◆ Source records
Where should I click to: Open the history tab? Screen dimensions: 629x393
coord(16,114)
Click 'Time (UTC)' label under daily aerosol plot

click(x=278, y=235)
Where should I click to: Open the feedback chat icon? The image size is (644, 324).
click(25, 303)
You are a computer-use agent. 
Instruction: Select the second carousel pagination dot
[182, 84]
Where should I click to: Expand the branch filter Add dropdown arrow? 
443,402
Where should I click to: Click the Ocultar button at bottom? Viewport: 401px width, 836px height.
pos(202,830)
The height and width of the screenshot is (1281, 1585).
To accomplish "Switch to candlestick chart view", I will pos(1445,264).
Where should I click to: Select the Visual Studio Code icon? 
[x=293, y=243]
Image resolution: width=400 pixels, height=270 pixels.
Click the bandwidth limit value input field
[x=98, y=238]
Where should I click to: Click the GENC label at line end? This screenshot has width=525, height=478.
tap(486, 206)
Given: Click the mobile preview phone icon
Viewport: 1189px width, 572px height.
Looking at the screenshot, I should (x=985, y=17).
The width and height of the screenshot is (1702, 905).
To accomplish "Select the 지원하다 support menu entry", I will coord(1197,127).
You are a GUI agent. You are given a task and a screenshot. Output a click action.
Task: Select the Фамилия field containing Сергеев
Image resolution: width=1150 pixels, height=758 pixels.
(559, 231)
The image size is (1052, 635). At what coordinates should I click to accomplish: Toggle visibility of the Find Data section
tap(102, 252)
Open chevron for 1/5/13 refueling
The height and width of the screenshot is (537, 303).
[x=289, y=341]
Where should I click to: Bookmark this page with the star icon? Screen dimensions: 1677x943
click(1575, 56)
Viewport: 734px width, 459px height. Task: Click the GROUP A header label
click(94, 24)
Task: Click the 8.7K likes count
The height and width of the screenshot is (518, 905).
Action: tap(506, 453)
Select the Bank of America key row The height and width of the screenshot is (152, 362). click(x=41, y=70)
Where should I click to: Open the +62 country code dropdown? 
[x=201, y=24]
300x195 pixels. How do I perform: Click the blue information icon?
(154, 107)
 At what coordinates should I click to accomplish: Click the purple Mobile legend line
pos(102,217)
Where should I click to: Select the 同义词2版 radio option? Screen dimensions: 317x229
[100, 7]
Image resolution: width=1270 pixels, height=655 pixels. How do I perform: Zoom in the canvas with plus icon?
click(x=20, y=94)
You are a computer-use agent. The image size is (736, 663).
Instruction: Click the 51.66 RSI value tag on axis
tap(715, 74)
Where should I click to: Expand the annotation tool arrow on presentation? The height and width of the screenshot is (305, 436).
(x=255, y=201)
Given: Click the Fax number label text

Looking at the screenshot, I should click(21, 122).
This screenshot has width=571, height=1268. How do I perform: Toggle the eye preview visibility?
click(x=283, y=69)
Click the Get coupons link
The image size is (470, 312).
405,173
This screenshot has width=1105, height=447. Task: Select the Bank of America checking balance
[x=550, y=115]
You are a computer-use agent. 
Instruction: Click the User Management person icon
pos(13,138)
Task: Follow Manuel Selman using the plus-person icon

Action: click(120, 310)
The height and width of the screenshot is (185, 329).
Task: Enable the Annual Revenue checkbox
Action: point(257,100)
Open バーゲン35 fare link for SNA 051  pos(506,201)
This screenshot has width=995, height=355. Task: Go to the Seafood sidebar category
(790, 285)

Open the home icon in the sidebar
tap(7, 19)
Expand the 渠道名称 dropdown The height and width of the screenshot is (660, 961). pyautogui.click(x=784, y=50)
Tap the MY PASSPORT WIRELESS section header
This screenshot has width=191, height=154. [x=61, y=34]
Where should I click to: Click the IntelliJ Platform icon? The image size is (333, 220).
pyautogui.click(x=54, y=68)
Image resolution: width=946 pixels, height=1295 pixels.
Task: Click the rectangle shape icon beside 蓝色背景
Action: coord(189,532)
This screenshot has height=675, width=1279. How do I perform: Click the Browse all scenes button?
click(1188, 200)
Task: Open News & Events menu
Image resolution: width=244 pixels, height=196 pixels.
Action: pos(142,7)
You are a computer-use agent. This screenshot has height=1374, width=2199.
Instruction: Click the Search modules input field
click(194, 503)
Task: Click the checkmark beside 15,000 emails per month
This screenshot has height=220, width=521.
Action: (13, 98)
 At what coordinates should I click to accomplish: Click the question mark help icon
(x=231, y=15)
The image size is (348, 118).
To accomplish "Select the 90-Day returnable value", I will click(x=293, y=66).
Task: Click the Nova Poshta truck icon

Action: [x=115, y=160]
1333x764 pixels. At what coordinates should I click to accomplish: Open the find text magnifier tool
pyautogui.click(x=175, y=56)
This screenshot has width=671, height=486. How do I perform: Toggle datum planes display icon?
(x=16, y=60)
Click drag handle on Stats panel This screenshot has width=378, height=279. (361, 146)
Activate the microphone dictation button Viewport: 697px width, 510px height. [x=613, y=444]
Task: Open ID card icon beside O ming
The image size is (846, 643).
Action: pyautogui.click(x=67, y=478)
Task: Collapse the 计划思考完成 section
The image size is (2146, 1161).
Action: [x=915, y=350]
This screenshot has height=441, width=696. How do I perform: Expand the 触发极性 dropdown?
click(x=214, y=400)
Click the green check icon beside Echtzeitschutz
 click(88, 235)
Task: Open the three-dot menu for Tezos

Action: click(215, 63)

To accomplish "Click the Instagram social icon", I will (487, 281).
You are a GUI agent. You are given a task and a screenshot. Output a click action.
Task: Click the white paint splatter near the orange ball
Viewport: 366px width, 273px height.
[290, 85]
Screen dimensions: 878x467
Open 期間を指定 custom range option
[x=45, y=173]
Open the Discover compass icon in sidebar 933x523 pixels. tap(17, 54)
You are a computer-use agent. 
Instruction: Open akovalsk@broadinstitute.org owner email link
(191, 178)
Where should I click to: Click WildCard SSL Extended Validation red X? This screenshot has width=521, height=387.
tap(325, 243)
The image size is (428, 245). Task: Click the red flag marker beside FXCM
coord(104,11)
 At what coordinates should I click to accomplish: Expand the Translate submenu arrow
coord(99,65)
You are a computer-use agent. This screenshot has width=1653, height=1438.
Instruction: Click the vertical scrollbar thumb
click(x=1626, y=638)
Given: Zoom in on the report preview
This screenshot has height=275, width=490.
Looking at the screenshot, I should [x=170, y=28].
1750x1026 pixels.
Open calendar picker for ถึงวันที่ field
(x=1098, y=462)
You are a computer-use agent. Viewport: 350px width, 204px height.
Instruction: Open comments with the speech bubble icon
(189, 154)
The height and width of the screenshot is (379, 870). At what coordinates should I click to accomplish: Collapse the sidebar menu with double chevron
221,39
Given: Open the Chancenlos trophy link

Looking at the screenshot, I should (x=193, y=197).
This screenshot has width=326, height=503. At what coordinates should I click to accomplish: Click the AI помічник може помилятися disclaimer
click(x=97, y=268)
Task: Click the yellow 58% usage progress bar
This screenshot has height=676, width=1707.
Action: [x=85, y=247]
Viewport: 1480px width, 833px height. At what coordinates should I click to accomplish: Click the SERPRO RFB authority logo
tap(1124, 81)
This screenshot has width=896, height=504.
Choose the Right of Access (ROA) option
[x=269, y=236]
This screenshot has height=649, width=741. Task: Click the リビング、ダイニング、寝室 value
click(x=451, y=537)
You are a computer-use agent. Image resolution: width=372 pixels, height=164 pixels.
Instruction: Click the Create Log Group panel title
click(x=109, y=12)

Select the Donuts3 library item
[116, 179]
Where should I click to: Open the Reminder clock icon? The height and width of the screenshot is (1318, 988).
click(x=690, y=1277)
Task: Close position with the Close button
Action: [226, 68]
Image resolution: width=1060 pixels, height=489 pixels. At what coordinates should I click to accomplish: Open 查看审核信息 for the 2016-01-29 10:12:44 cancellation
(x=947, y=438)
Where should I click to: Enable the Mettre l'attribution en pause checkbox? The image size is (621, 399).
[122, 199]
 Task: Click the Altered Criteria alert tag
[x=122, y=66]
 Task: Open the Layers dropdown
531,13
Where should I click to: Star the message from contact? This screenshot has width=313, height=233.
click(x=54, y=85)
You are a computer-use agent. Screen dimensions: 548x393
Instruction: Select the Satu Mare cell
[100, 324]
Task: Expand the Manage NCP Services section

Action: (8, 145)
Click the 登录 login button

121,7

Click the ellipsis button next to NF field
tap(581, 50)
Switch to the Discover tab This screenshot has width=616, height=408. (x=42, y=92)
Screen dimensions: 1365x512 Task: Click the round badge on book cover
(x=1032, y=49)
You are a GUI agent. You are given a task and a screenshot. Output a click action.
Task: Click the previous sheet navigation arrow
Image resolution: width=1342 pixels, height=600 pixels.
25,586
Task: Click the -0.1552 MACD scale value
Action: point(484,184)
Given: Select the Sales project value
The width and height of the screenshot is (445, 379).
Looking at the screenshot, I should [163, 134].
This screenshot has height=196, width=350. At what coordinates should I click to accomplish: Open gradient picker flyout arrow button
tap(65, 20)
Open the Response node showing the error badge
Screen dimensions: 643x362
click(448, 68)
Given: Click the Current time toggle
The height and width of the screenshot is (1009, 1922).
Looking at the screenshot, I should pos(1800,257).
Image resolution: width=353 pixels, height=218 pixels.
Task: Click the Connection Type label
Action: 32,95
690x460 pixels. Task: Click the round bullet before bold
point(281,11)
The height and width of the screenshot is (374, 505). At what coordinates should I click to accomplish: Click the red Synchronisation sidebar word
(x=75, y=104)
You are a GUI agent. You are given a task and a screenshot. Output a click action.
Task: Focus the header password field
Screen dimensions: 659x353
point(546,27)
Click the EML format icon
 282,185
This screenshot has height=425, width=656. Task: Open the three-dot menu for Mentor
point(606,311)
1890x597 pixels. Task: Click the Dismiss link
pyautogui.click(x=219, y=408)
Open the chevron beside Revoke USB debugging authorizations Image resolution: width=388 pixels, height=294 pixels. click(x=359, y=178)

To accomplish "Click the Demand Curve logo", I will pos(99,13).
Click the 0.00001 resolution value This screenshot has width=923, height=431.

◆ Direction
Rewrite the records starting at the line containing "Image resolution: width=1270" and ending at the line containing "Looking at the screenshot, I should click(21, 122).", substituting "Phone number" for "Fax number" and leaving everything else unchanged.

◆ Worked answer
Image resolution: width=1270 pixels, height=655 pixels. How do I perform: Zoom in the canvas with plus icon?
click(x=20, y=94)
You are a computer-use agent. The image size is (736, 663).
Instruction: Click the 51.66 RSI value tag on axis
tap(715, 74)
Where should I click to: Expand the annotation tool arrow on presentation? The height and width of the screenshot is (305, 436).
(x=255, y=201)
Given: Click the Phone number label text

Looking at the screenshot, I should click(21, 122).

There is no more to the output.